Google and Peking University unveil PaperBanana, a multi-agent AI system that automates publication-ready diagrams and accurate plots.
Creating publication-quality diagrams and statistical visualizations has long been one of the most time-consuming aspects of academic research. While AI systems have advanced in conducting literature reviews and generating code, they often fall short when it comes to visually communicating complex methodologies and findings.
To address this gap, researchers from Google and Peking University have introduced PaperBanana — an innovative agentic framework designed to automatically generate high-quality academic diagrams and statistically precise plots.
A Multi-Agent Architecture Built for Precision

Unlike traditional single-prompt systems, PaperBanana operates through a coordinated team of five specialized AI agents. Together, they convert raw technical text into polished, publication-ready visuals.
Phase 1: Linear Planning
The first phase establishes structure, style, and visual intent.
- Retriever Agent
Identifies the ten most relevant reference examples from a curated database to guide layout and stylistic consistency. - Planner Agent
Converts dense technical descriptions into a structured textual blueprint of the intended figure. - Stylist Agent
Ensures the visual output aligns with established academic aesthetics, particularly the widely recognized “NeurIPS look,” using curated color palettes and layout standards.
Phase 2: Iterative Refinement
Once the plan is defined, PaperBanana enters a refinement loop.
- Visualizer Agent
Generates the visual output. For methodology diagrams, it leverages advanced image models such as Nano-Banana-Pro. For statistical plots, it writes executable Python code using Matplotlib instead of relying solely on image generation. - Critic Agent
Reviews the generated visual against the source content to detect factual inconsistencies, visual distortions, or design flaws. The system performs up to three refinement cycles to improve clarity and accuracy.

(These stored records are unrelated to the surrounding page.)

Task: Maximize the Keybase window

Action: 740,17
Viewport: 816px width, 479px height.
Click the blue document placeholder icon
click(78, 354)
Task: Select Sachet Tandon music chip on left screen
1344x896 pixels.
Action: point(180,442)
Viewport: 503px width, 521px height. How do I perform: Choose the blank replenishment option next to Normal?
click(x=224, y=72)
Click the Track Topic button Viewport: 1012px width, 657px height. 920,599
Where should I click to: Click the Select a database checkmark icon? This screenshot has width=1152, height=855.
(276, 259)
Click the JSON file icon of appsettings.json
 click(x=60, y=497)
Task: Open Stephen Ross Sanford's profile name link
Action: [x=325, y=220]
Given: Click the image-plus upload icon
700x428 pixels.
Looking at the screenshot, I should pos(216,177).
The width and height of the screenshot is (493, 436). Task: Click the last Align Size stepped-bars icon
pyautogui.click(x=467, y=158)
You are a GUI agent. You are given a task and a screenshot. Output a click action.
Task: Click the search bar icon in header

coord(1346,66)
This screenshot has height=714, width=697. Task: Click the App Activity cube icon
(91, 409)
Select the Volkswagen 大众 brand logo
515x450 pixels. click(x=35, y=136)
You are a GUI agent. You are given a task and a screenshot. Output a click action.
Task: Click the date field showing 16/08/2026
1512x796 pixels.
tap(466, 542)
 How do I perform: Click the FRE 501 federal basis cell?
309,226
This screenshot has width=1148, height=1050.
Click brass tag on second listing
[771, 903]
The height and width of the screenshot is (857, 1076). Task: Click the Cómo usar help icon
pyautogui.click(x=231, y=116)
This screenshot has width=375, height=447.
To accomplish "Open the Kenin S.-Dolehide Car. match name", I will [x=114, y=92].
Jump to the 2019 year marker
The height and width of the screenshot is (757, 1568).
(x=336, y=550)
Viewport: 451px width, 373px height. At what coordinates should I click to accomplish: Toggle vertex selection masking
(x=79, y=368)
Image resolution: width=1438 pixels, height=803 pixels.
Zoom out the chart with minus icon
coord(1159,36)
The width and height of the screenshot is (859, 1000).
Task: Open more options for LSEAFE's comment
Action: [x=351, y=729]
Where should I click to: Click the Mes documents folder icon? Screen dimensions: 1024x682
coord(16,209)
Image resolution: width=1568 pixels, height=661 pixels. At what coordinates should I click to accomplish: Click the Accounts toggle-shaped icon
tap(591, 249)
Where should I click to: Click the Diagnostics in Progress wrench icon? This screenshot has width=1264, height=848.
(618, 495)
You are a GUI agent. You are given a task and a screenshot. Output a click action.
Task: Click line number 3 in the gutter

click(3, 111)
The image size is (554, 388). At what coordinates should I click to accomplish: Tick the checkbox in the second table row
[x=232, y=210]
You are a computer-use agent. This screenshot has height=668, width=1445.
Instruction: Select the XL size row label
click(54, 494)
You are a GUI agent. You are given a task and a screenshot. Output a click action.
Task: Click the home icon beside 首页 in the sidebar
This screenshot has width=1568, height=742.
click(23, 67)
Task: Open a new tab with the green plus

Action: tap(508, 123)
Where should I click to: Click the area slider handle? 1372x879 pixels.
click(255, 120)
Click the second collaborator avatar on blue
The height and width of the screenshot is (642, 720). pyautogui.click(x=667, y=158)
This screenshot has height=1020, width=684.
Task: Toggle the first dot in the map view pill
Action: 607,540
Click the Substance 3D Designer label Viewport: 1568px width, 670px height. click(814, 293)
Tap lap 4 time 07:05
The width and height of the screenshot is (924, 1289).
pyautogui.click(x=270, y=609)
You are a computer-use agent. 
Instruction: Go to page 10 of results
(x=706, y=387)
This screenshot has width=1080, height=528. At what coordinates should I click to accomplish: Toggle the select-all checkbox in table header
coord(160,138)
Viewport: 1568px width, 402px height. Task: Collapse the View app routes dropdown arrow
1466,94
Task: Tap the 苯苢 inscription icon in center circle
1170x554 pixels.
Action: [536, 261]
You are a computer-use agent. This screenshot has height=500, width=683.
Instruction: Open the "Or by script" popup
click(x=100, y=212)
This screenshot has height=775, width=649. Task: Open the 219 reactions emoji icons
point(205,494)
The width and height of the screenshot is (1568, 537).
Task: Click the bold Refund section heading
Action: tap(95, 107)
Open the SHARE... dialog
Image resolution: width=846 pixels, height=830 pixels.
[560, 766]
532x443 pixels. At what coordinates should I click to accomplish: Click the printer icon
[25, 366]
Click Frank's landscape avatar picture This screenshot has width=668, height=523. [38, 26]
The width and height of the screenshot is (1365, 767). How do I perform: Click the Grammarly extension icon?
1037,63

This structured workflow ensures both aesthetic quality and technical correctness.
Surpassing the NeurIPS 2025 Benchmark
To rigorously evaluate the framework, researchers introduced PaperBananaBench, a dataset consisting of 292 real-world test cases drawn from NeurIPS 2025 publications. Using a Vision-Language Model (VLM) as an automated judge, PaperBanana was compared against leading baseline systems.
Performance Improvements Over Baseline:
- Overall Score: +17.0%
- Conciseness: +37.2%
- Readability: +12.9%
- Aesthetics: +6.6%
- Faithfulness: +2.8%
The framework demonstrated exceptional strength in “Agent & Reasoning” diagrams, achieving a 69.9% overall score. It also integrates automated aesthetic guidance that favors modern “Soft Tech Pastels” rather than harsh primary color schemes.
Statistical Plots: Image Generation vs. Code Execution
One of the most notable innovations in PaperBanana is its hybrid approach to statistical visualization.
Traditional AI image generators often produce visually attractive plots but suffer from numerical inaccuracies or repeated graphical elements — a phenomenon known as “numerical hallucination.”
PaperBanana addresses this by switching to executable code when precision is required.
Image-Based Plot Generation
- Strong visual appeal
- Susceptible to numerical distortions
- May struggle with complex datasets
Code-Based Plot Generation (Matplotlib)
- 100% data fidelity
- Accurate representation of raw inputs
- Handles dense and multi-series datasets reliably
- Produces a standard, professional academic look
By combining aesthetic flexibility with coding precision, the framework ensures both visual appeal and scientific integrity.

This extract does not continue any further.